E encontrámos Erlend Oye, uma das metades dos fantásticos Kings of Convenience. E que falador Oye é. E amável também. Apoiado pelo pôr-do-sol como pano de fundo, este homem de óculos e cabelo ruivo, que nos faz lembrar um eterno rapaz “geek”, lá foi cantando sobre os seus amores e desamores (em inglês e italiano), ao mesmo tempo que nos falava da banda Cock Motherfucker que o próprio criou na sua terra natal, de cerveja e das mulheres italianas. Afinal, Oye mudou-se para Itália, mais especificamente Sicília, para “encontrar uma vida diferente”.
Pediu uma palheta a alguém do público, pediu que os presentes acompanhassem um dos seus temas com “ciao” e “arriverdeci”… Enfim, um brincalhão este ruivo, que esteve em palco acompanhado por um flautista/teclista e um guitarrista, com o primeiro a interpretar depois uma música em islandês.
Desenganem-se aqueles que pensam que esta era a primeira vez de Oye no Meco. Na verdade, o músico esteve com o seu companheiro dos Kings of Convenience num festival eletrónico que se realizou em 2002 e que se conhecia por Hype@Meco. É verdade. Quanto a nós, não ficámos até ao fim do concerto, mas adorávamos que o islandês regressasse num espetáculo a solo.
Regressámos ao palco Super Bock para assistirmos ao concerto dos Metronomy. Com o novo álbum Love Letters na bagagem, não é surpreendente o facto de terem baseado a sua atuação no último registo discográfico e, embora Love Letters não seja assim tão entusiasmante na versão de estúdio, ao vivo os novos temas ganham outra garra e força. Aliás, soam tão bem que quase parece que os Metronomy os tocam há largos anos.

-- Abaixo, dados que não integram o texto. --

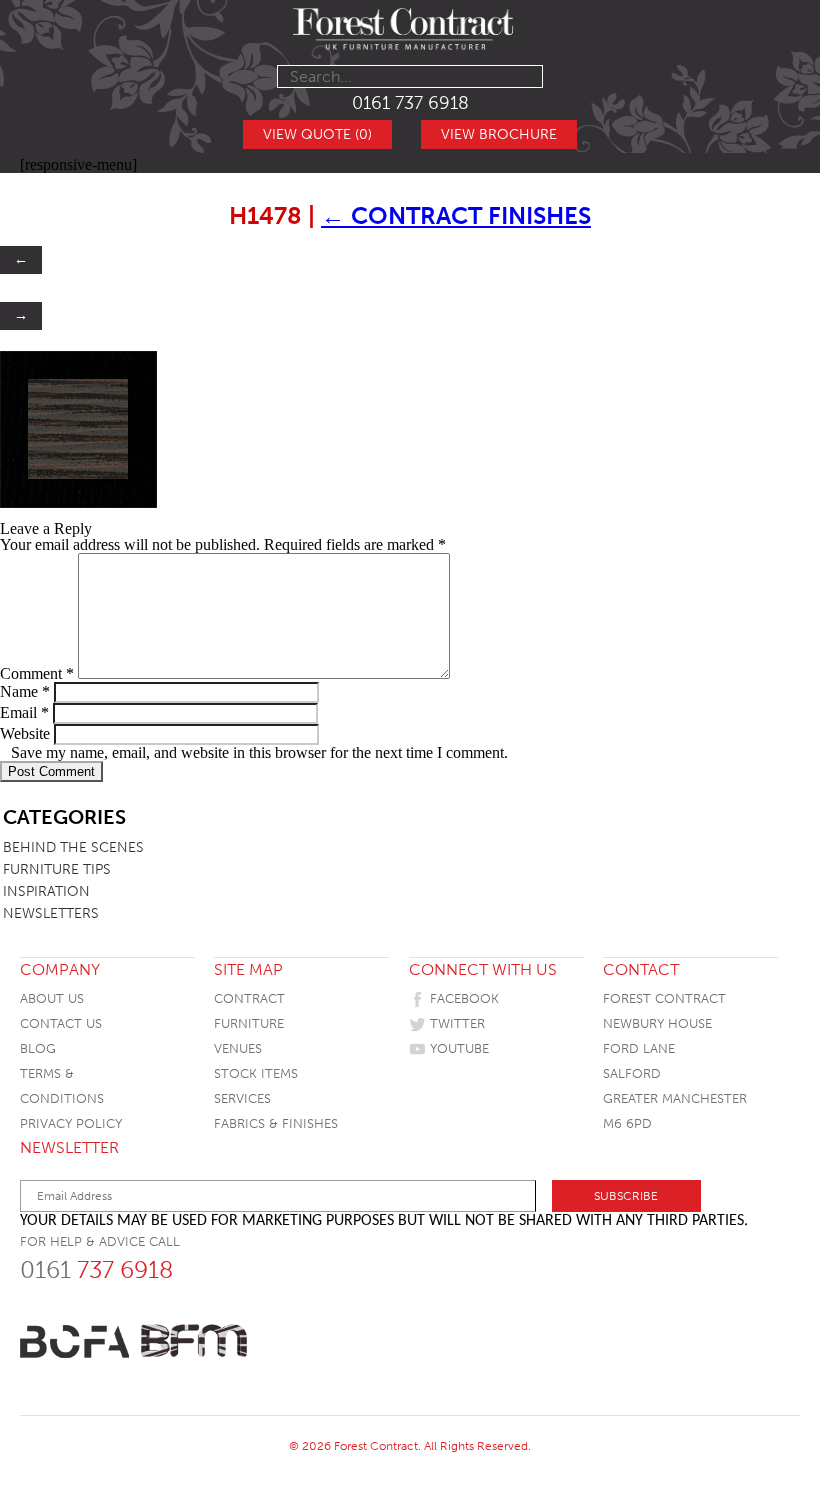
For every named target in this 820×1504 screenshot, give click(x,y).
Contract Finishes (456, 215)
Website (25, 733)
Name (25, 691)
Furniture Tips (57, 869)
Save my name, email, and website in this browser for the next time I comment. (259, 752)
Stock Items (256, 1073)
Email (24, 712)
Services (242, 1098)
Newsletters (51, 913)
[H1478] (78, 503)
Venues (238, 1048)
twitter (455, 1023)
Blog (38, 1048)
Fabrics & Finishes (276, 1123)
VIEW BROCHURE (499, 134)
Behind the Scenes (73, 847)
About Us (52, 998)
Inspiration (46, 891)
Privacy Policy (71, 1123)
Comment (37, 673)
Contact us (61, 1023)
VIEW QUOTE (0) (317, 134)
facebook (462, 998)
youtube (457, 1048)
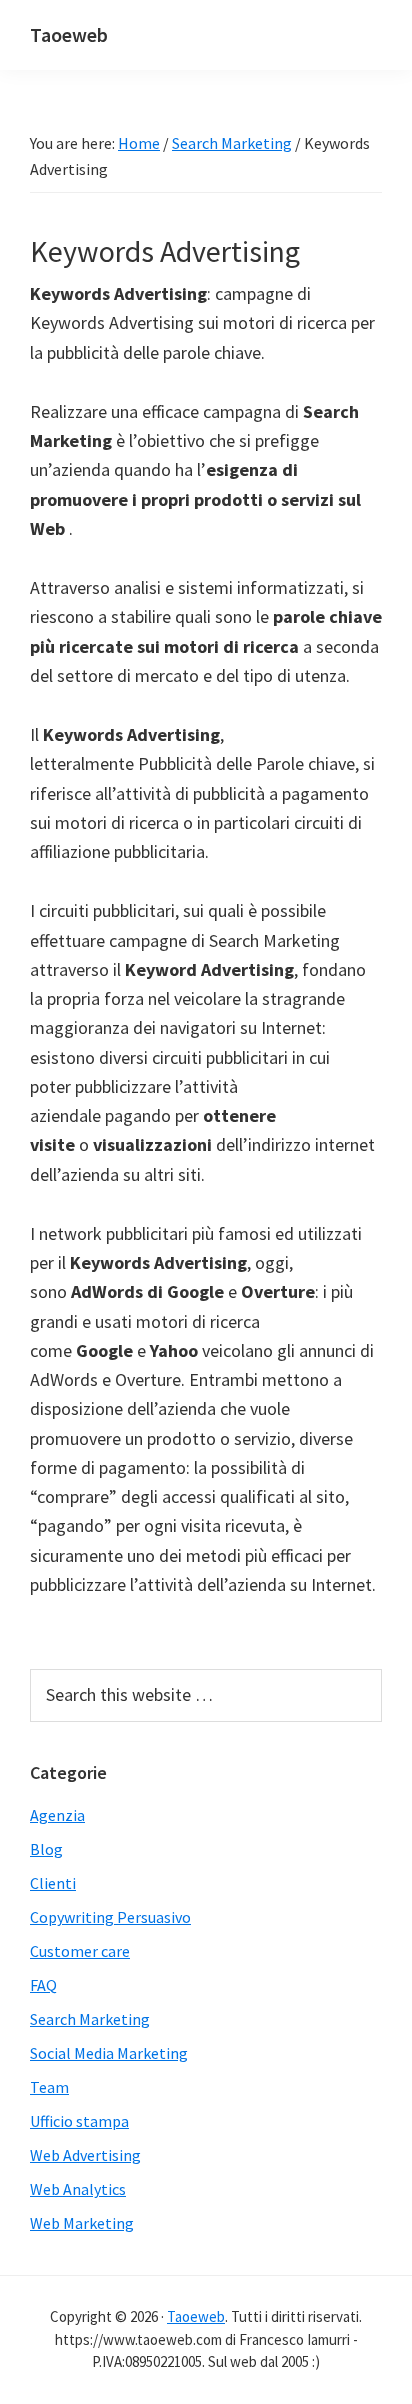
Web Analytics (78, 2189)
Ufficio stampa (79, 2121)
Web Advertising (85, 2155)
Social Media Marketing (109, 2053)
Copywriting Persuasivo (110, 1917)
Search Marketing (90, 2019)
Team (49, 2087)
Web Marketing (82, 2223)
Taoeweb (69, 34)
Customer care (80, 1951)
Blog (46, 1849)
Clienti (53, 1883)
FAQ (43, 1985)
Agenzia (57, 1815)
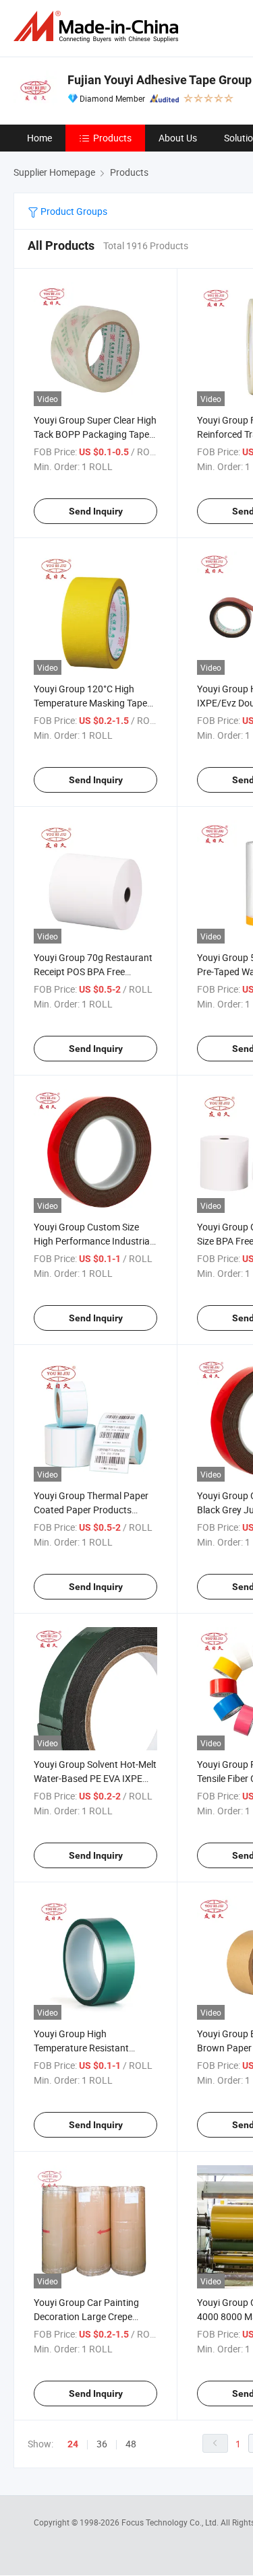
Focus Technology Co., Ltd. (171, 2522)
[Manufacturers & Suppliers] (98, 26)
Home (39, 137)
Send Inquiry (96, 511)
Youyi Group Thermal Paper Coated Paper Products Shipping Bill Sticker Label (91, 1509)
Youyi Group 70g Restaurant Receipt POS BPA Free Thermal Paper (93, 971)
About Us (178, 137)
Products (112, 137)
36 (101, 2443)
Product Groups (72, 211)
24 (72, 2444)
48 (130, 2443)
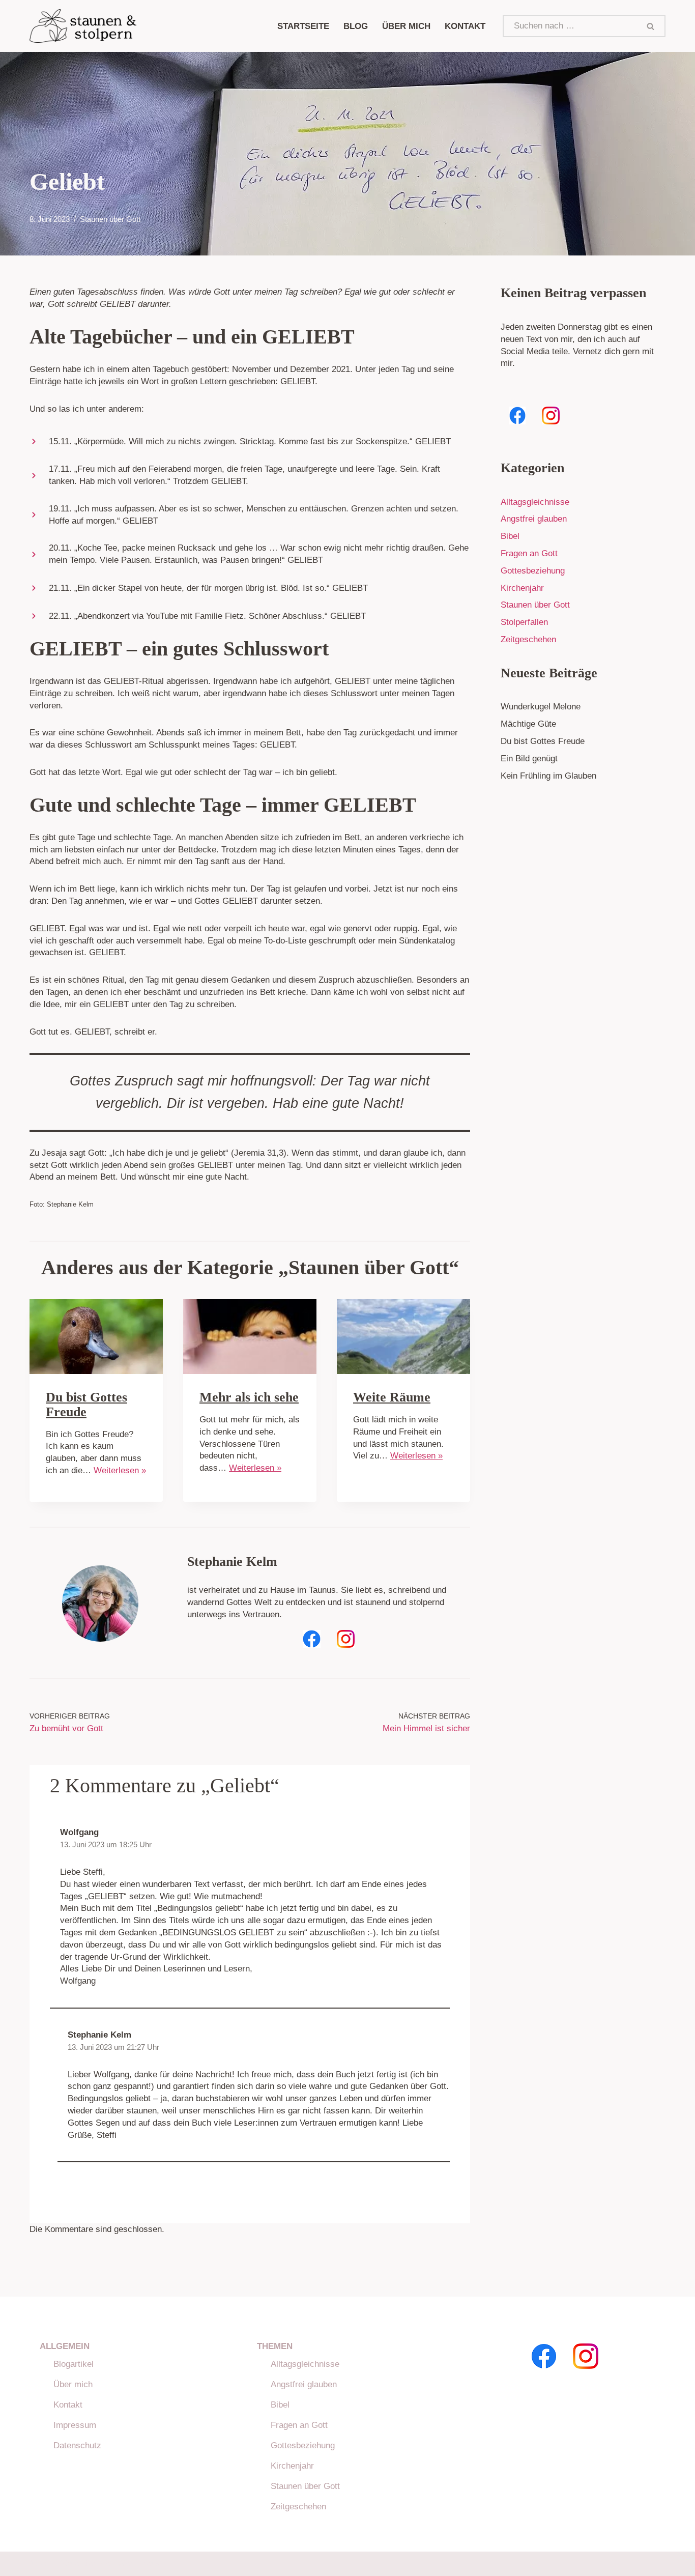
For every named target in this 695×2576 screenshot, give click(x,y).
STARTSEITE (303, 26)
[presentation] (96, 1336)
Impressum (74, 2425)
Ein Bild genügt (529, 758)
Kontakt (67, 2405)
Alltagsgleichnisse (535, 502)
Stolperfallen (524, 622)
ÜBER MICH (406, 26)
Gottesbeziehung (533, 571)
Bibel (510, 536)
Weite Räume (391, 1397)
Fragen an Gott (529, 553)
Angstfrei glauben (534, 519)
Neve (39, 2563)
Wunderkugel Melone (541, 706)
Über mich (73, 2384)
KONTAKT (465, 26)
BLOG (355, 26)
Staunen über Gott (110, 219)
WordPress (138, 2563)
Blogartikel (73, 2364)
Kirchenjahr (522, 588)
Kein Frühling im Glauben (548, 776)
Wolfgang (79, 1832)
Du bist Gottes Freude (86, 1404)
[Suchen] (651, 26)
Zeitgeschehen (528, 639)
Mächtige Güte (528, 724)
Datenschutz (77, 2445)
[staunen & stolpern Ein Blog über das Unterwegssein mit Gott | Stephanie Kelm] (83, 26)
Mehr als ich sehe (249, 1397)
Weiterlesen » (120, 1470)
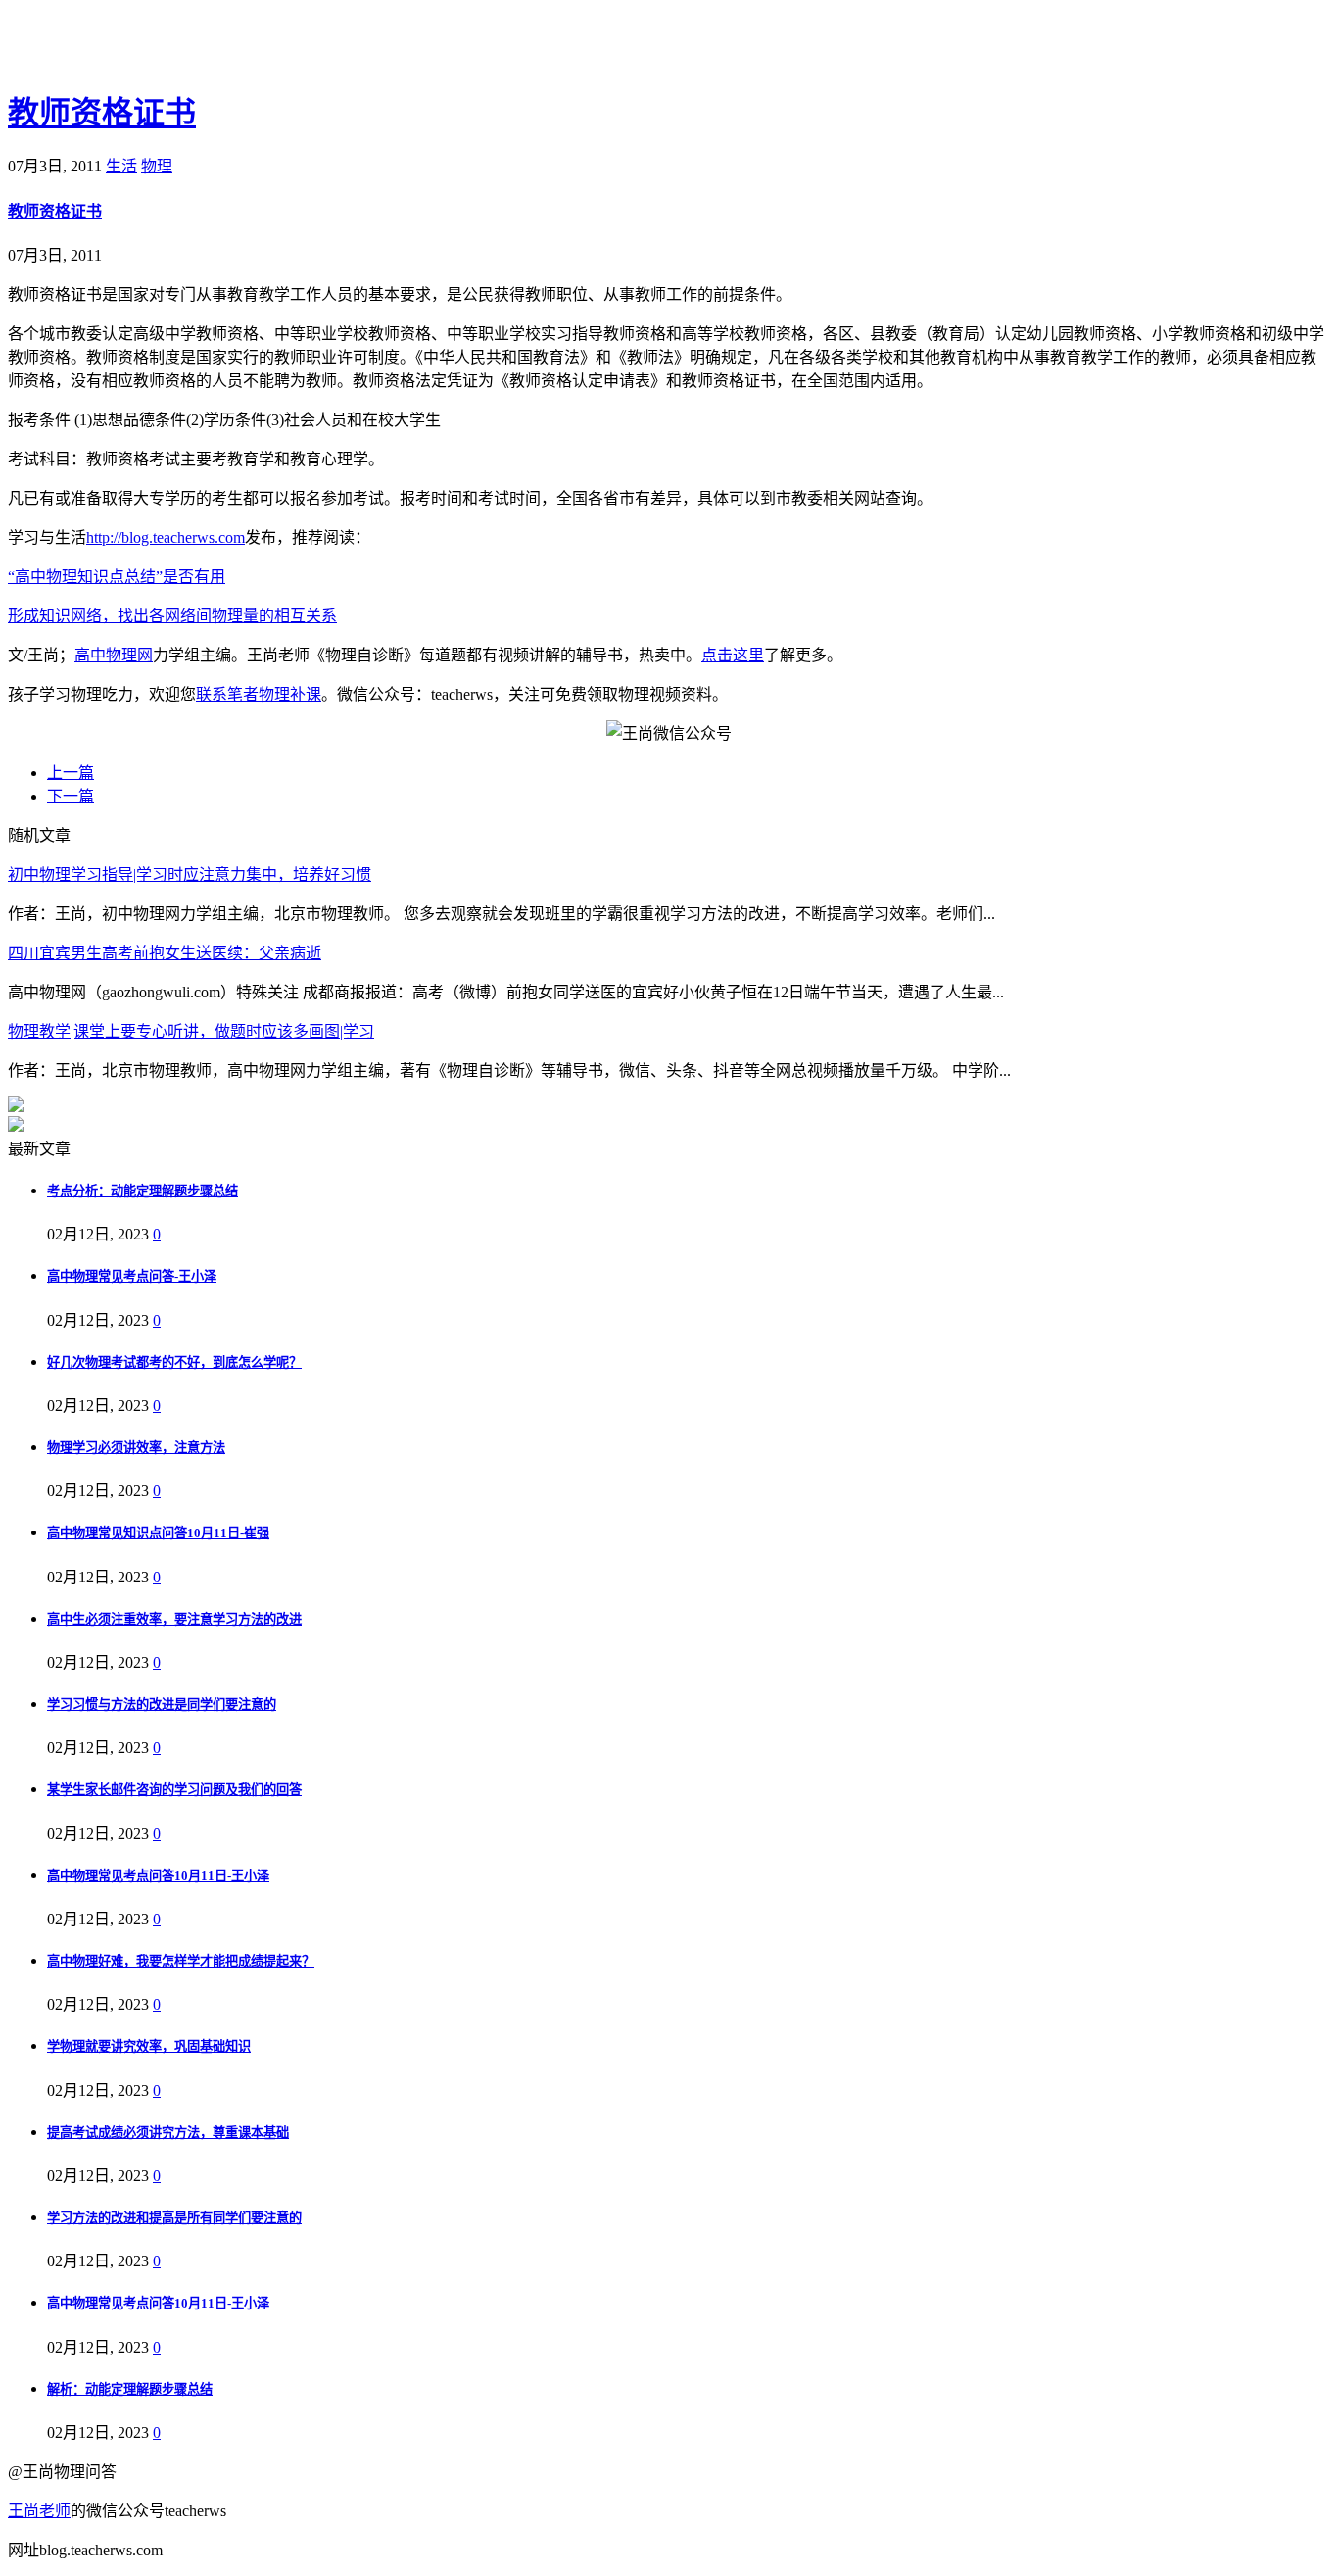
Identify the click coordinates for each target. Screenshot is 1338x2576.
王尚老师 (39, 2511)
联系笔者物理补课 (258, 694)
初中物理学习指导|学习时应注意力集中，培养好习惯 (189, 874)
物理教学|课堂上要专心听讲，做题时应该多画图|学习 (191, 1031)
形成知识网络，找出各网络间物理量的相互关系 (172, 616)
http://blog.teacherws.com (165, 537)
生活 (121, 166)
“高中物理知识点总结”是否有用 (116, 576)
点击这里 (732, 655)
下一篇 (70, 796)
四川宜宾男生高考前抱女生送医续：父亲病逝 (164, 953)
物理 (156, 166)
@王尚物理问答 (116, 46)
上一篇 (70, 772)
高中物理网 (113, 655)
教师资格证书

A banda surgiu em palco, com todos os elementos vestidos em branco, apoiada por um cenário composto nuvens cor-de-rosa, a denotar a capa do mais recente álbum. Bem recebidos pelo público (ainda assim, era bastante fácil chegar aos lugares da frente), os britânicos foram largando o seu synth-pop, os seus refrões orelhudos e as suas cartas de amor em temas como “Love Letters”, “I’m Aquarius”, “Reservoir” ou a incrível instrumental “Boy Racers”, todos eles do último álbum de estúdio, mas sem nunca esquecer a sua discografia. Escutámos também “The Bay”, “The Look” (com o vocalista Joseph Mount ao piano) e uma muito dançável “Month of Sundays”. Nesta altura já toda a plateia dançava, e os Metronomy mostravam-se felizes co a reação. A verdade é que, ao vivo, a presença da banda é inesgotável, mostrando que um regresso a Portugal será muito bem-vindo. Nós gostamos. E eles também. Grande concerto.
Optámos por guardar lugar e ficámos à espera do concerto dos Tame Impala. E qual não terá sido a reação de todos quando escutaram uma versão desvirtuada “Can you feel the love tonight”, de Elton John? A música que anunciava a entrada dos músicos da banda em palco rapidamente esmoreceu ao ser substituída por “Be Above It”, a faixa que inaugura o álbum Lonerism.
A verdade é que desde cedo se percebeu que o quarteto australiano se podia afigurar como o grande vencedor da noite. Isto, não só a avaliar pela mancha de público que os acompanhava, como por toda a histeria que se ia instalando em cada música. O público fazia mosh e saltava desenfreadamente mesmo quando não devia, o que deve ter causado algum desconforto naqueles que apenas estavam por ali para apanhar uma trip psicadélica.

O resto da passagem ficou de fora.